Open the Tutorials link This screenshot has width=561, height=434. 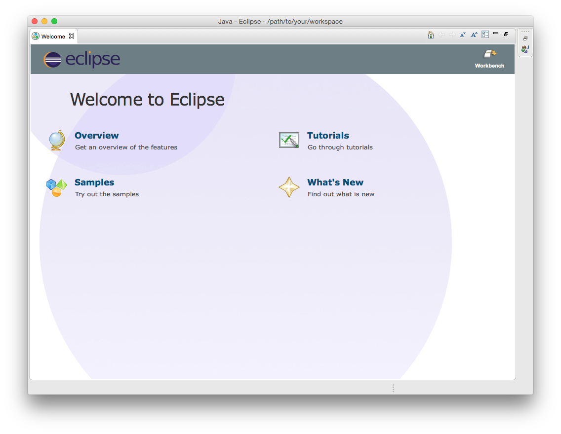(x=328, y=135)
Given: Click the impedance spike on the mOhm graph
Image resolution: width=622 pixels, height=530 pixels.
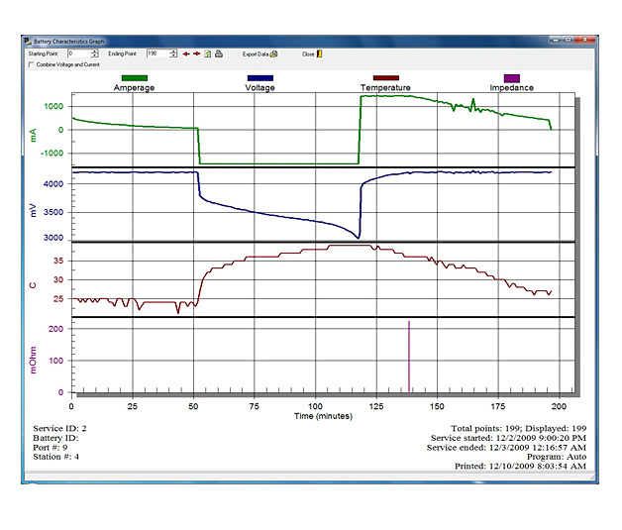Looking at the screenshot, I should [x=409, y=357].
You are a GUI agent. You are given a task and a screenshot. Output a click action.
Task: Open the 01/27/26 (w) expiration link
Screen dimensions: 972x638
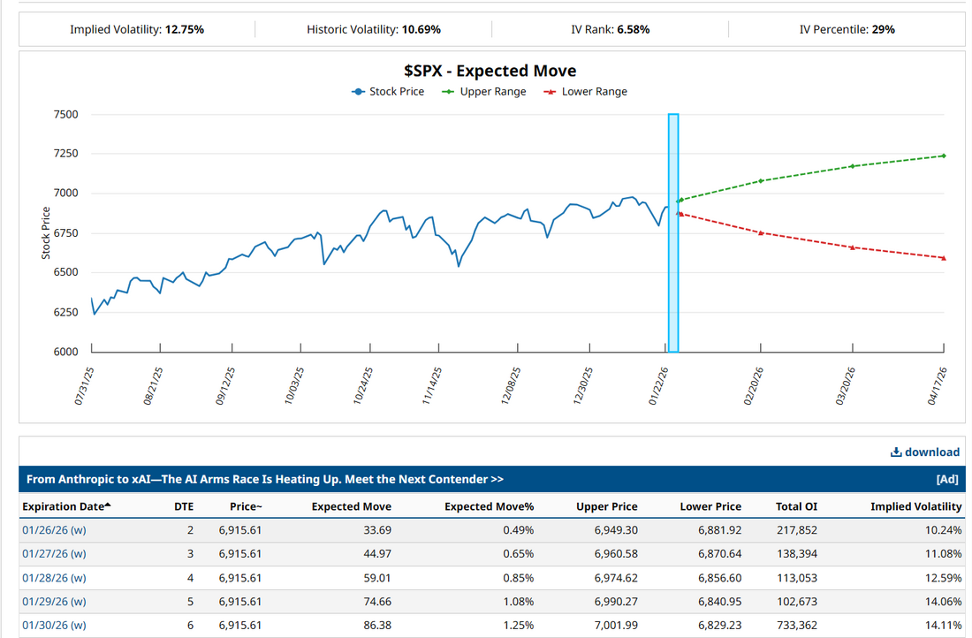point(54,554)
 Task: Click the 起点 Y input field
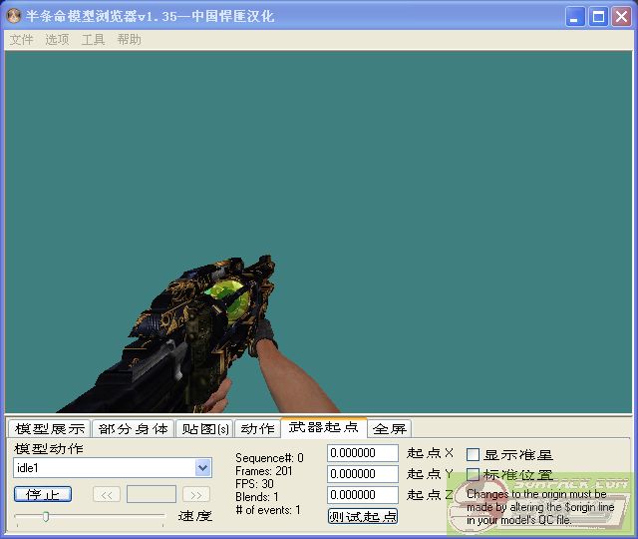[363, 474]
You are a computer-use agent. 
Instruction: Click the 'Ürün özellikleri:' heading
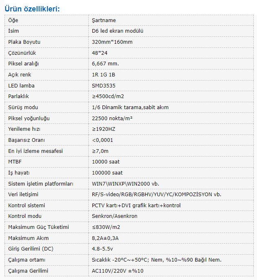[x=32, y=8]
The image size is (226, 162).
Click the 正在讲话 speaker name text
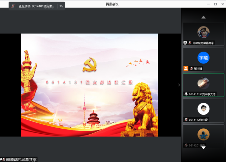click(x=37, y=6)

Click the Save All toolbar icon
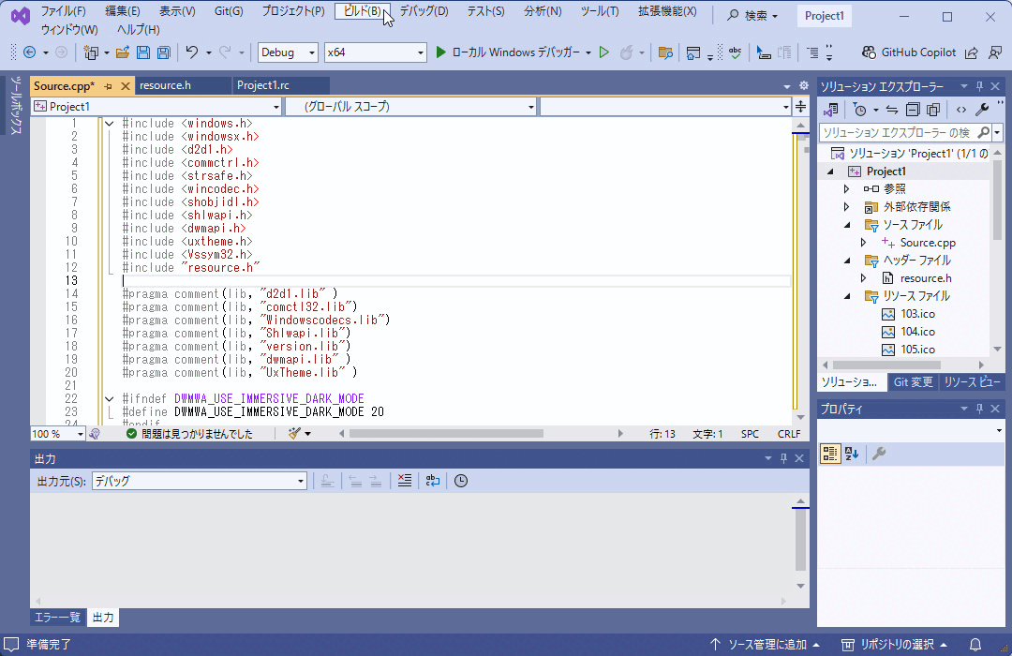click(x=163, y=52)
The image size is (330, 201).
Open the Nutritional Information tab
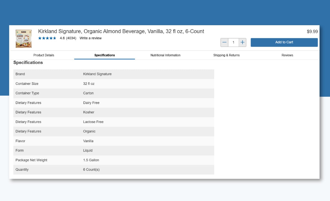click(x=165, y=55)
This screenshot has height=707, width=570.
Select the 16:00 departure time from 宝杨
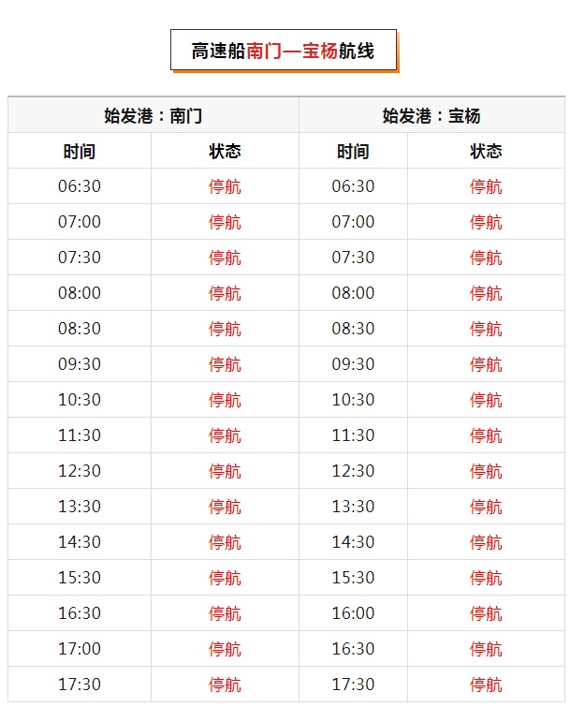tap(353, 613)
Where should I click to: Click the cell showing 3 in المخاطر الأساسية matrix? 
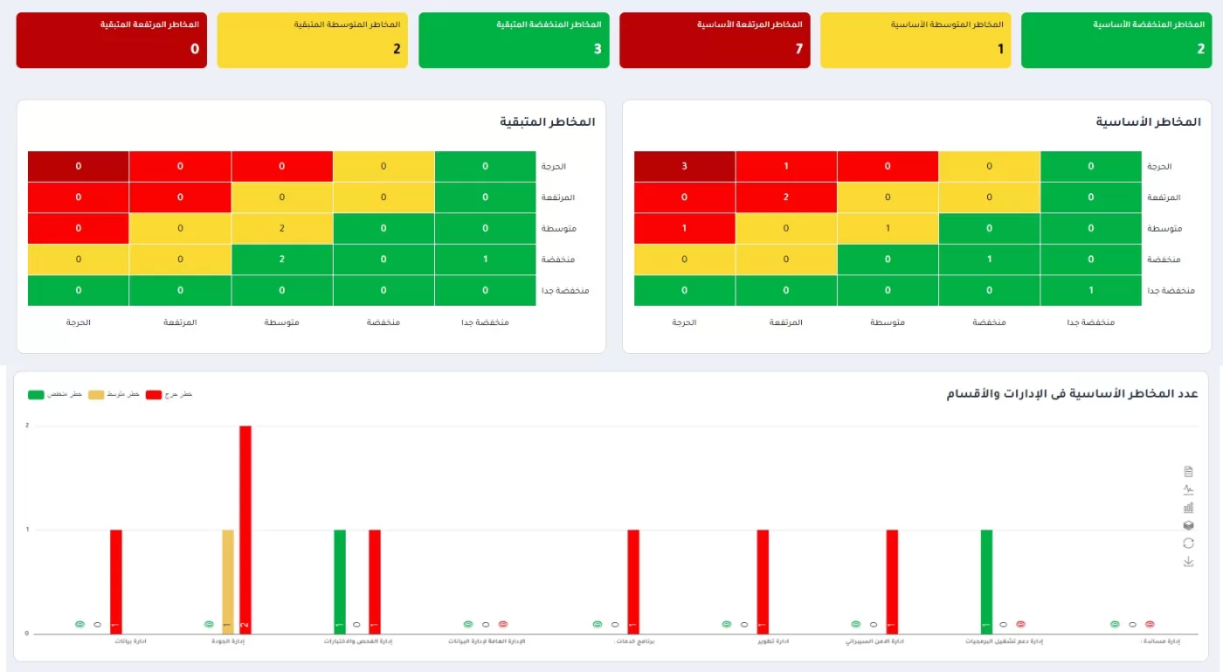(x=685, y=166)
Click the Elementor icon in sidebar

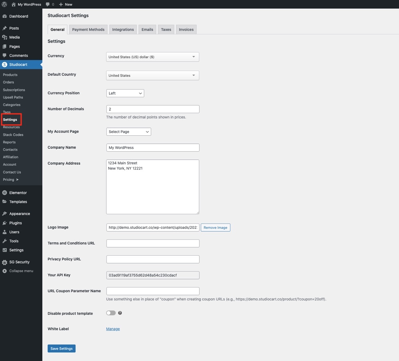(4, 193)
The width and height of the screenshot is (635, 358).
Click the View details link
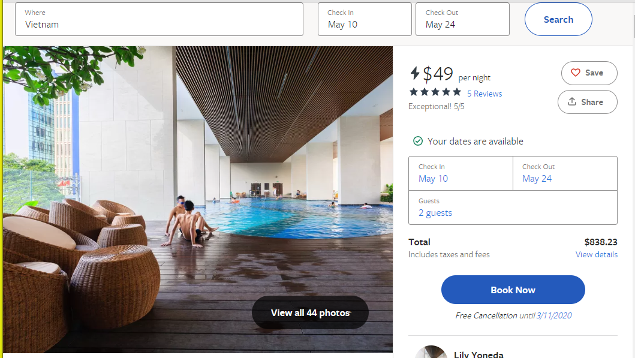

Task prompt - With all pictures excluded, output exactly the lines from the one containing "The image size is (330, 201)." through the final line of the entries, inclusive.

Expected output -
The image size is (330, 201).
Open the Nutritional Information tab
click(x=165, y=55)
This screenshot has height=707, width=570.
Select the 16:00 departure time from 宝杨
tap(353, 613)
Where should I click to: Click the cell showing 3 in المخاطر الأساسية matrix? 
(x=685, y=166)
Click the Elementor icon in sidebar

(4, 193)
The width and height of the screenshot is (635, 358).
Click the View details link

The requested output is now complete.